NEW YORK, Sept 6 (Reuters) - Madison Keys arrived in New York with the dream of making a return trip to the U.S. Open final but her goal crumbled in such stunning fashion on Thursday that she may suffer nightmares for some considerable time to come.
Keys, who at 14 was the highest seed remaining in the women’s draw, was a pale shadow of the player who had dropped just a single set en route to the semi-finals, where she ran into 20-year-old Japanese juggernaut Naomi Osaka.
The 23-year-old American had the backing of the home crowd but it was not enough to prevent her from committing 32 unforced errors in a 6-2 6-4 defeat, during which she failed to convert any of her 13 break-point opportunities.
“I felt like if I could break, maybe I could get back into it. Every time I had a break point, it was an ace or a winner or something like that (from Osaka),” Keys told reporters.
“I mean, it’s obviously tough because you keep fighting, trying to get the break point, then for her to come up with some of the shots, it was difficult.
“But you’re in that match and you think, ‘Okay, she’s going to let up eventually.’ She didn’t, so... All credit to her.”
For Keys, who this year reached the quarter-finals at the Australian Open and the semi-finals at the French Open, it was definitely a case of another missed opportunity considering the manner in which she reached the last four.
From the moment she took the court in her first-round clash last week, Keys played with the determination of someone who was dead set on avenging last year’s lopsided final loss to fellow American Sloane Stephens.

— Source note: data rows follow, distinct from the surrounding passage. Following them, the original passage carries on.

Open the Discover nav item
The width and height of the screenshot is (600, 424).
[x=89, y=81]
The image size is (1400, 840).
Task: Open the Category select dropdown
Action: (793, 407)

However, Keys was unable to conjure up that form against Osaka, an opponent she had never lost to in three previous meetings.
Keys was ineffective at the net, broken three times and left playing catch-up for most of the contest as her inspired opponent stayed solid to set up a final showdown against Serena Williams on Saturday.
Still, Keys said she would take comfort in what she felt was a better showing than other times she bowed out of Grand Slams.
“Previously, I’ve felt like maybe I didn’t play as well. I was more disappointed just in my level of tennis,” Keys added.
“But I have to say, like, being down a set and a break, being 100 percent committed to fighting through the entire second set, I’m not disappointed in that.
“I’m walking away with a lot of good thoughts and feelings, just obviously disappointed I didn’t get the outcome I wanted.”